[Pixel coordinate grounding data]

BEGIN

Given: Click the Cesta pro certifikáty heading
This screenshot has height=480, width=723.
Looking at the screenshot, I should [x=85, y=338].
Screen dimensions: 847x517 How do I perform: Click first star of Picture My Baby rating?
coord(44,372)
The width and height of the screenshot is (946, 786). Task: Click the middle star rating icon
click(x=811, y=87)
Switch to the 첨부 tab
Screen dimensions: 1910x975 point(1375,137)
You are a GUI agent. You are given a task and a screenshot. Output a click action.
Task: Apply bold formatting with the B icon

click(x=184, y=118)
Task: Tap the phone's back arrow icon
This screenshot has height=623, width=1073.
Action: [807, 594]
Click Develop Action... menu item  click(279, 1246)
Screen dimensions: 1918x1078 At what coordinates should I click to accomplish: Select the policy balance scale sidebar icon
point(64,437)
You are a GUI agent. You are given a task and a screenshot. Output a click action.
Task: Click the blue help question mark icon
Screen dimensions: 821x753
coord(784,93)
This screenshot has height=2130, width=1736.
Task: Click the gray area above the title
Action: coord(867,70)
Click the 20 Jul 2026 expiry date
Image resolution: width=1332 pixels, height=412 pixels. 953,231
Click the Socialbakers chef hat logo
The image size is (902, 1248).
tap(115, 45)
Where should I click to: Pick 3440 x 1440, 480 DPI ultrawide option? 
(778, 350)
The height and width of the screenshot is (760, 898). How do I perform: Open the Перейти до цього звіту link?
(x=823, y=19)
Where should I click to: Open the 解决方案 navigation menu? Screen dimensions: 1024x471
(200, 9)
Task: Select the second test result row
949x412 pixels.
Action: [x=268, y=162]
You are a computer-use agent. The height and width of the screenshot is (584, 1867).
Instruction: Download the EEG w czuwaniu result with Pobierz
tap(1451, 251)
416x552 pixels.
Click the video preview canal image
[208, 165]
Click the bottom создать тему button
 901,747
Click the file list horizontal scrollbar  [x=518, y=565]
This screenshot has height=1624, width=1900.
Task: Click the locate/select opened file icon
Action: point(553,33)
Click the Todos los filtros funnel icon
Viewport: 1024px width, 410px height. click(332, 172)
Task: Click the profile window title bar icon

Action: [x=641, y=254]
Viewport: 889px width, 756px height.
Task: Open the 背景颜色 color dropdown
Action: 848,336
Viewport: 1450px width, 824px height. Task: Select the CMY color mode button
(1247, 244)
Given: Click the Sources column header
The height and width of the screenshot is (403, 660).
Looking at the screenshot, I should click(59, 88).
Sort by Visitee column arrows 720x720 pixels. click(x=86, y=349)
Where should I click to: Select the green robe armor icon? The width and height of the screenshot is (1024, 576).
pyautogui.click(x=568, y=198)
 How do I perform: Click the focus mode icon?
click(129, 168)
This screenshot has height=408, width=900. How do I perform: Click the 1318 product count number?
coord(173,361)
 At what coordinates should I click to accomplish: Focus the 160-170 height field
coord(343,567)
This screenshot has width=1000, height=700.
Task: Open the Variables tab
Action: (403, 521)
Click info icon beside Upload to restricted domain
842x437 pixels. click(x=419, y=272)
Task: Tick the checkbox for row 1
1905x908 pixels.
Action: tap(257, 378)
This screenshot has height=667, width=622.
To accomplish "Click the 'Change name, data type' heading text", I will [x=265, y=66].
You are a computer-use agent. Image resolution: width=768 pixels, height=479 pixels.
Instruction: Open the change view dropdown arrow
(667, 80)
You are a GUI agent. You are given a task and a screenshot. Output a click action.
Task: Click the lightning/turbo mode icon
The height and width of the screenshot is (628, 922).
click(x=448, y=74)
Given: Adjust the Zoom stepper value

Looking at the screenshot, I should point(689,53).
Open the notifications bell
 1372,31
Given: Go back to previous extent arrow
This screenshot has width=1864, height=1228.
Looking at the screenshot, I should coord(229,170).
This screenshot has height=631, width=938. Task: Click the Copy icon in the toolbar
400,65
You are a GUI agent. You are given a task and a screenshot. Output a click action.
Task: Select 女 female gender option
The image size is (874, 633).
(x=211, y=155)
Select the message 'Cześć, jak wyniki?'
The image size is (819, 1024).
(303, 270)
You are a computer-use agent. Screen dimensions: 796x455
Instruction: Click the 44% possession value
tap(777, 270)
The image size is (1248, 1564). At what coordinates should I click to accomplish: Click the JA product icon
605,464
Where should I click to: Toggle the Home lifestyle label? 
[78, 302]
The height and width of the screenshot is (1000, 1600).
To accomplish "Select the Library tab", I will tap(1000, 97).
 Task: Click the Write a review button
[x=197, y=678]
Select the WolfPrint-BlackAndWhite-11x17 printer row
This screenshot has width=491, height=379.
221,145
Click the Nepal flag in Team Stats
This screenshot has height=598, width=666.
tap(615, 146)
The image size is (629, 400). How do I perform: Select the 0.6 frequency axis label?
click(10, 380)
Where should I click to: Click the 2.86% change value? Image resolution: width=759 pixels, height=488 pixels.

END

**Problem requirements:** The answer should be the full set of records, reproduced exactly.

**Expected answer:**
Given: Click the Cesta pro certifikáty heading
This screenshot has height=480, width=723.
Looking at the screenshot, I should [x=85, y=338].
Screen dimensions: 847x517 How do I perform: Click first star of Picture My Baby rating?
coord(44,372)
The width and height of the screenshot is (946, 786). Task: Click the middle star rating icon
click(x=811, y=87)
Switch to the 첨부 tab
Screen dimensions: 1910x975 point(1375,137)
You are a GUI agent. You are given a task and a screenshot. Output a click action.
Task: Apply bold formatting with the B icon

click(x=184, y=118)
Task: Tap the phone's back arrow icon
This screenshot has height=623, width=1073.
Action: [807, 594]
Click Develop Action... menu item  click(279, 1246)
Screen dimensions: 1918x1078 At what coordinates should I click to accomplish: Select the policy balance scale sidebar icon
point(64,437)
You are a GUI agent. You are given a task and a screenshot. Output a click action.
Task: Click the blue help question mark icon
Screen dimensions: 821x753
coord(784,93)
This screenshot has height=2130, width=1736.
Task: Click the gray area above the title
Action: coord(867,70)
Click the 20 Jul 2026 expiry date
Image resolution: width=1332 pixels, height=412 pixels. 953,231
Click the Socialbakers chef hat logo
The image size is (902, 1248).
tap(115, 45)
Where should I click to: Pick 3440 x 1440, 480 DPI ultrawide option? 
(778, 350)
The height and width of the screenshot is (760, 898). How do I perform: Open the Перейти до цього звіту link?
(x=823, y=19)
Where should I click to: Open the 解决方案 navigation menu? Screen dimensions: 1024x471
(200, 9)
Task: Select the second test result row
949x412 pixels.
Action: [x=268, y=162]
You are a computer-use agent. The height and width of the screenshot is (584, 1867).
Instruction: Download the EEG w czuwaniu result with Pobierz
tap(1451, 251)
416x552 pixels.
Click the video preview canal image
[208, 165]
Click the bottom создать тему button
 901,747
Click the file list horizontal scrollbar  [x=518, y=565]
This screenshot has height=1624, width=1900.
Task: Click the locate/select opened file icon
Action: point(553,33)
Click the Todos los filtros funnel icon
Viewport: 1024px width, 410px height. click(332, 172)
Task: Click the profile window title bar icon

Action: [x=641, y=254]
Viewport: 889px width, 756px height.
Task: Open the 背景颜色 color dropdown
Action: 848,336
Viewport: 1450px width, 824px height. Task: Select the CMY color mode button
(1247, 244)
Given: Click the Sources column header
The height and width of the screenshot is (403, 660).
Looking at the screenshot, I should click(59, 88).
Sort by Visitee column arrows 720x720 pixels. click(x=86, y=349)
Where should I click to: Select the green robe armor icon? The width and height of the screenshot is (1024, 576).
pyautogui.click(x=568, y=198)
 How do I perform: Click the focus mode icon?
click(129, 168)
This screenshot has height=408, width=900. How do I perform: Click the 1318 product count number?
coord(173,361)
 At what coordinates should I click to accomplish: Focus the 160-170 height field
coord(343,567)
This screenshot has width=1000, height=700.
Task: Open the Variables tab
Action: (403, 521)
Click info icon beside Upload to restricted domain
842x437 pixels. click(x=419, y=272)
Task: Tick the checkbox for row 1
1905x908 pixels.
Action: tap(257, 378)
This screenshot has height=667, width=622.
To accomplish "Click the 'Change name, data type' heading text", I will [x=265, y=66].
You are a computer-use agent. Image resolution: width=768 pixels, height=479 pixels.
Instruction: Open the change view dropdown arrow
(667, 80)
You are a GUI agent. You are given a task and a screenshot. Output a click action.
Task: Click the lightning/turbo mode icon
The height and width of the screenshot is (628, 922).
click(x=448, y=74)
Given: Adjust the Zoom stepper value

Looking at the screenshot, I should point(689,53).
Open the notifications bell
 1372,31
Given: Go back to previous extent arrow
This screenshot has width=1864, height=1228.
Looking at the screenshot, I should coord(229,170).
This screenshot has height=631, width=938. Task: Click the Copy icon in the toolbar
400,65
You are a GUI agent. You are given a task and a screenshot. Output a click action.
Task: Select 女 female gender option
The image size is (874, 633).
(x=211, y=155)
Select the message 'Cześć, jak wyniki?'
The image size is (819, 1024).
(303, 270)
You are a computer-use agent. Screen dimensions: 796x455
Instruction: Click the 44% possession value
tap(777, 270)
The image size is (1248, 1564). At what coordinates should I click to accomplish: Click the JA product icon
605,464
Where should I click to: Toggle the Home lifestyle label? 
[78, 302]
The height and width of the screenshot is (1000, 1600).
To accomplish "Select the Library tab", I will tap(1000, 97).
 Task: Click the Write a review button
[x=197, y=678]
Select the WolfPrint-BlackAndWhite-11x17 printer row
This screenshot has width=491, height=379.
221,145
Click the Nepal flag in Team Stats
This screenshot has height=598, width=666.
tap(615, 146)
The image size is (629, 400). How do I perform: Select the 0.6 frequency axis label?
click(10, 380)
Where should I click to: Click the 2.86% change value? Image resolution: width=759 pixels, height=488 pixels.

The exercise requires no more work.